Malcolm Guite tries to tempt Girton students out of the library

GIRTON, my college, is beginning to build up to its peculiar exam-term intensity. The buzz of conversation usually to be heard in the college “social hub” café has gradually quietened, as students hunch over laptops rather than chat to friends; now, in the near silence, there is just the faint patter of keys on keyboards and the almost audible hum of unwonted concentration.

Even those who are tempted by more kindly weather to venture out all take a book with them as they wander into the college gardens, or the orchard, which is rich in May with buttercups and daisies sprinkling the grass, and apple, pear, and plum trees blossoming above.

But most students are not to be seen in the café, corridors, or gardens, but are in serried rows in the library, or huddled over desks in their rooms.

It can be a little over-intense for some, and I have taken to advertising late-night compline as a kind of chill-out zone: “Take some space: unwind at the end of a hectic day. Be still for 20 minutes in the candlelight. No demands. No sermon.”
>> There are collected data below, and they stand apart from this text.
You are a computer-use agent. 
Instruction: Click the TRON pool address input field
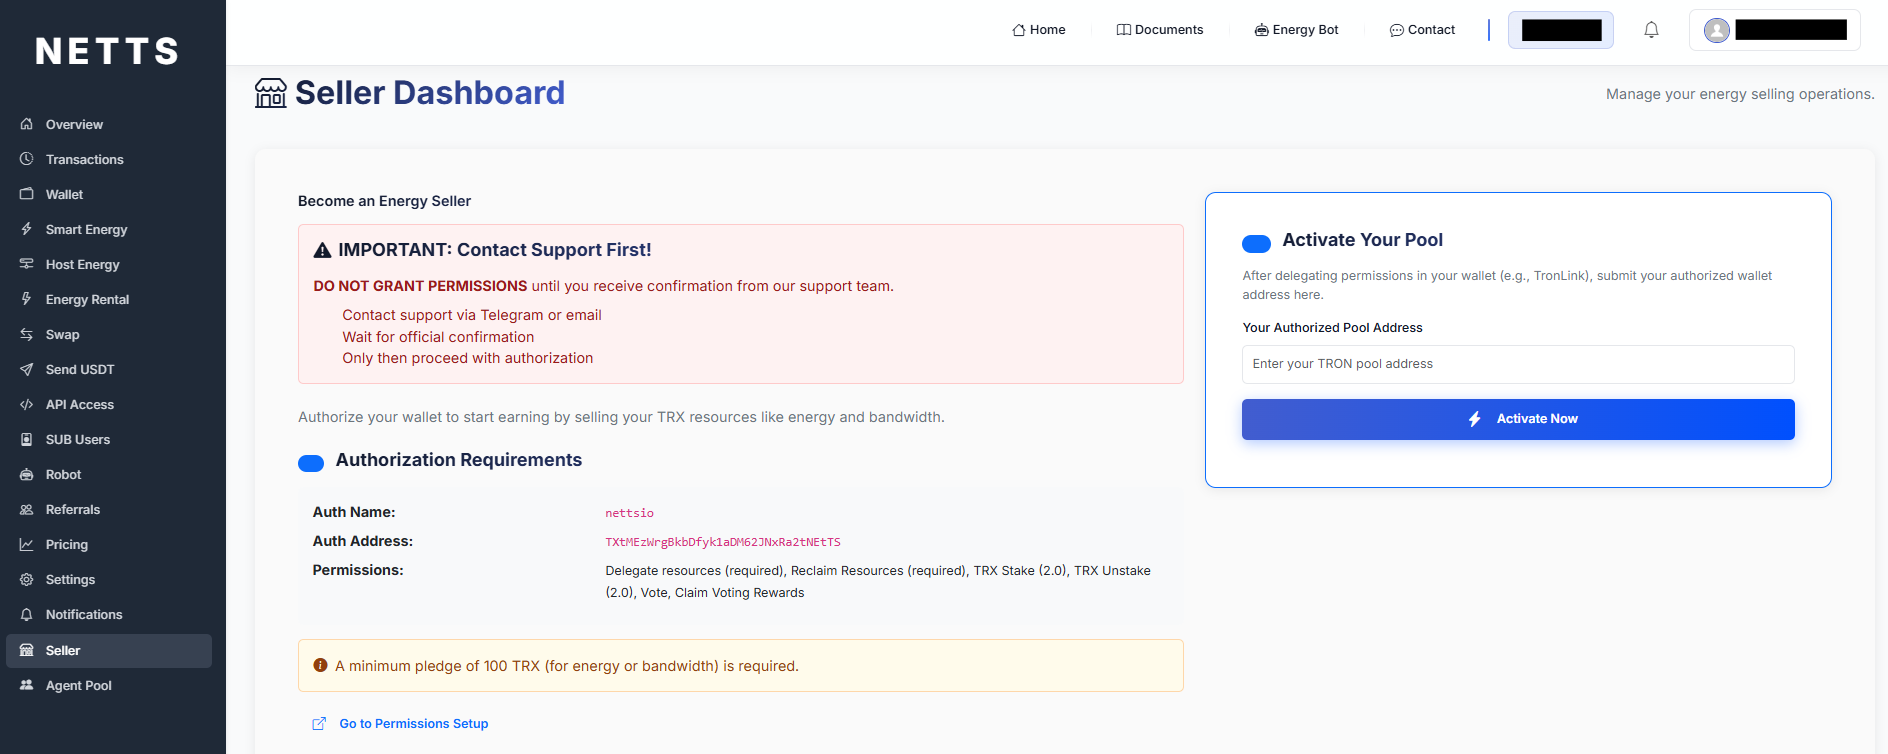click(x=1517, y=364)
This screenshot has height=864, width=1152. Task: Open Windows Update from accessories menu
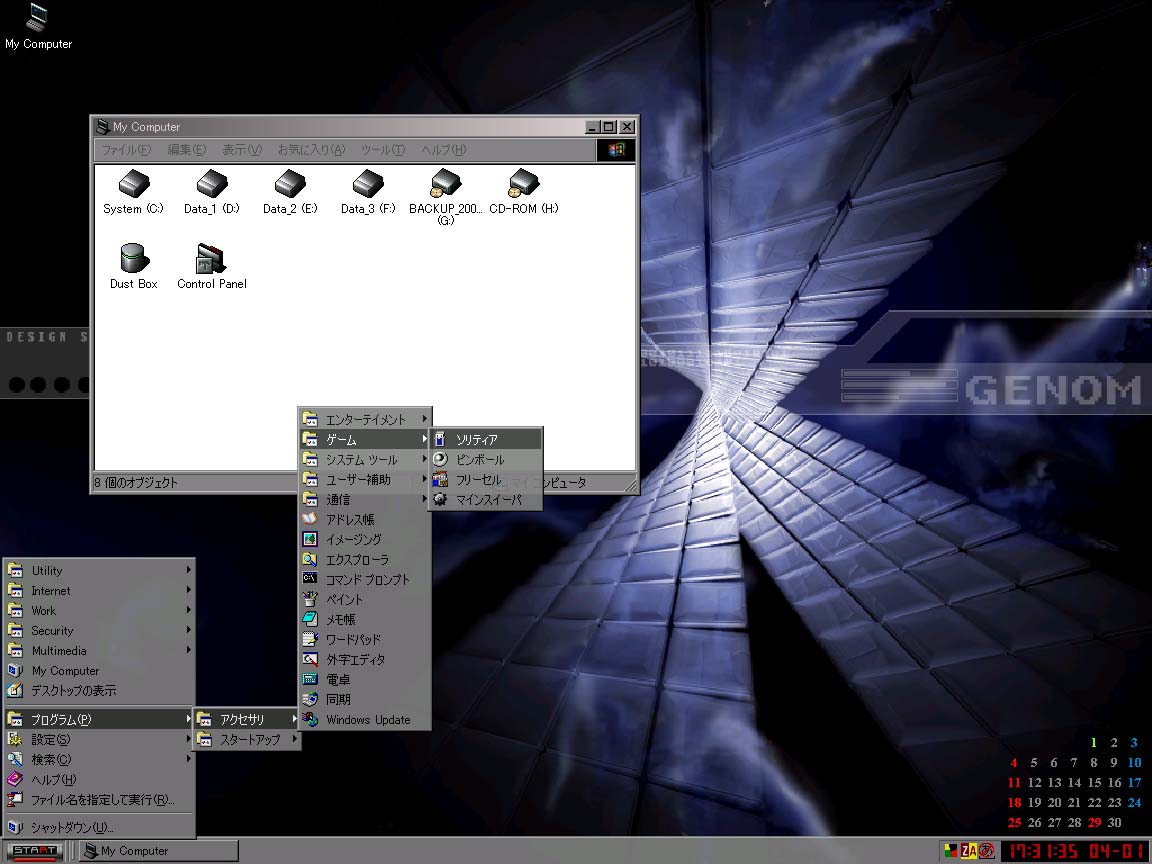point(366,720)
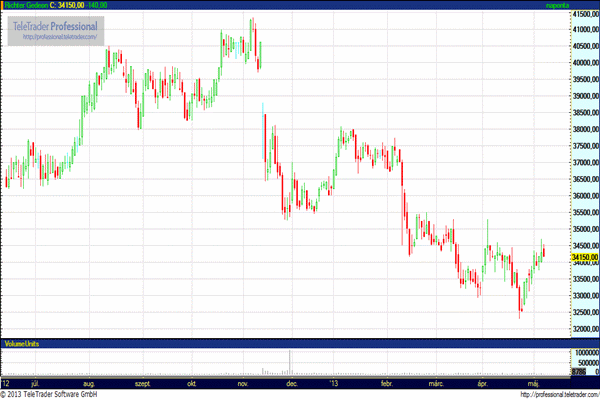
Task: Click the 38000,00 label on the price axis
Action: click(584, 129)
And so I try to tempt them out of the library and the study rooms to unwind a little and bathe their minds in 20 minutes of soothing plainchant. You can see them start to relax as the words of the Office hymn, sung beautifully by the choir, float over them:
 

Before the ending of the day,
Creator of the world, we pray,
That with thy wonted favour thou
Wouldst be our guard and keeper now. . .
 

And it seems to be helpful for quite a few of them. Of course, I know that liturgy can and should be so much more than a stress-buster, but maybe, for those who do find themselves gradually de-stressed as they bathe in the sound of Te lucis ante terminum, the whole experience is in some way a touching of the hem of Christ’s garment: something has been given, something disclosed. And the person holding a candle at compline may hear a call, and make a journey, as another stressed woman once did, from touching the hem of Christ’s garment to meeting him face to face.

Were we in a monastery, and not a college, compline would be followed by the Greater Silence — and, indeed some of our students do return to the silence of the library, though not perhaps the deeper silence of the soul.

But, for those who wish, compline at Girton is followed not by silence but, in true Cambridge style, by an invitation from the chaplain to port and conversation. Sometimes, the conversation turns on the music that we’ve just sung or heard, sometimes on the events and stresses of the term; but, just occasionally, it opens into deeper things, on to more ultimate questions. Just occasionally, there is an opening of heart and soul, which in some sense the liturgy itself has made possible; and then it is that, just sometimes, someone takes a few more steps on that journey from the hem of his garment to the light of his countenance.